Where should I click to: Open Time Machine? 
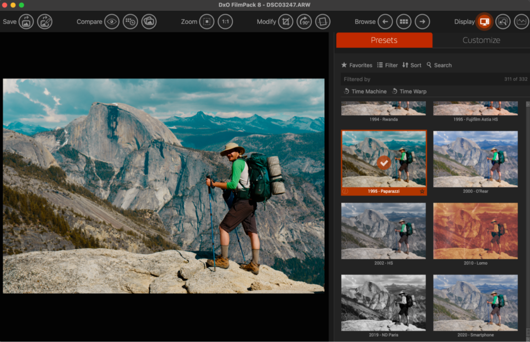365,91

--

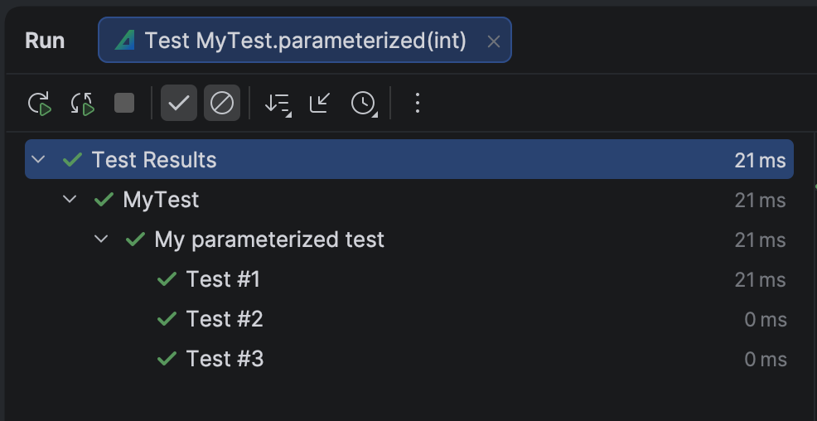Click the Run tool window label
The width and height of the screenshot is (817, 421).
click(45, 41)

▸ Short task
Could you reproduce, word for word, the data from the line with "Click the Run tool window label" up to and including the line with "click(45, 41)", leaving out the pictures?

▸ Solution to the problem
Click the Run tool window label
The width and height of the screenshot is (817, 421).
click(45, 41)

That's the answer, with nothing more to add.